Boards and Leadership
Will your giving circle have formal leaders such as presidents, secretary, and treasurer? If so, you may want to write bylaws that cover…
- How are these leaders chosen?
- How long do they serve?
- What happens when leaders leave early?
- What if you have a bad leader?
If you don’t have formal leadership or don’t feel that formal leadership is needed, you probably don’t need these kinds of bylaws.
The Best Offense is a Good Defense
Bylaws are great for pointing to and referencing when clarification is needed, but you don’t want to rely on your bylaws for resolving conflicts. Once you’ve gotten to the conflict phase, someone will probably be left with bad feelings.

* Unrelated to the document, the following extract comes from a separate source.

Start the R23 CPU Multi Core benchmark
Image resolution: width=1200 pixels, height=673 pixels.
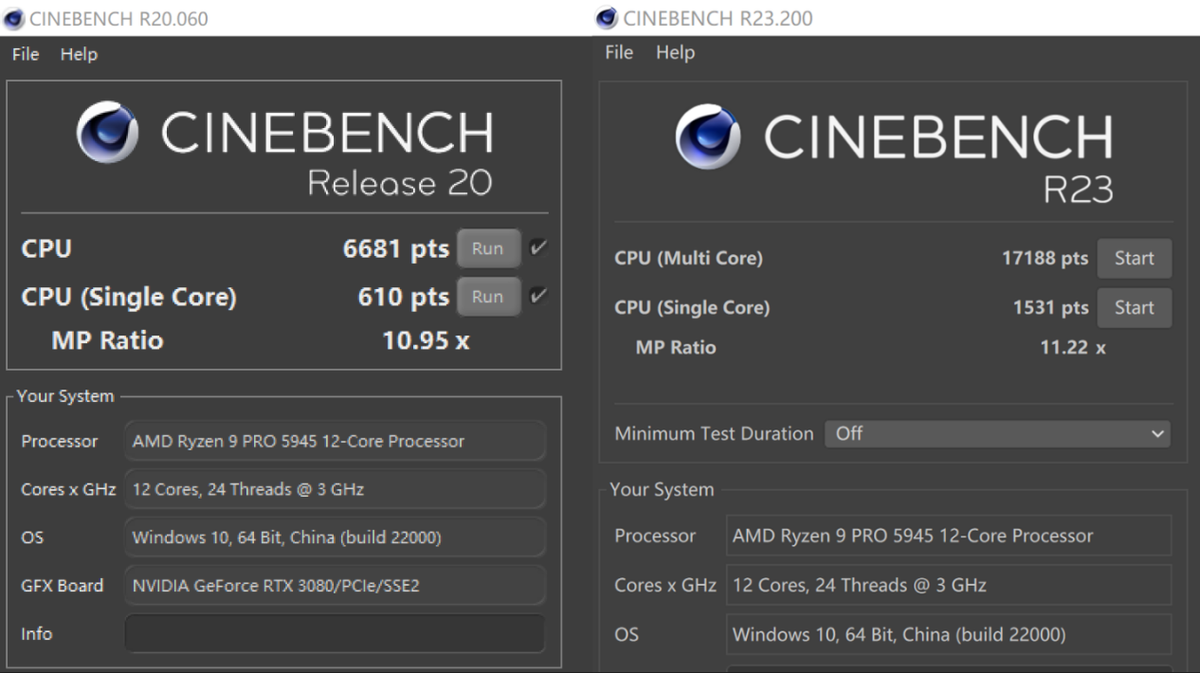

It’s better to have great communication and collaboration skills so that all members enjoy being part of the giving circle, understand what being part of your giving circle means, and can participate confidently.
- Google: If you google non-profit bylaws, you will be able to find some examples you can look through and get an idea of how to craft your own bylaws.
- Local Community Foundation: Reach out to your local community foundation. They can often offer advice and legal resources for writing bylaws.
- Find a Model:If you know of a giving circle who has a similar structure, they will often make their bylaws public on their website or be happy to share them with you. You can use these as your basis for your bylaws.
Get Your Own Legal Advice
I’m not an attorney, and I don’t really know what an attorney will advise you is necessary. I hope, though, that this post provided a starting point for understanding bylaws, why bylaws are useful, and if your giving circle should consider writing and adopting bylaws.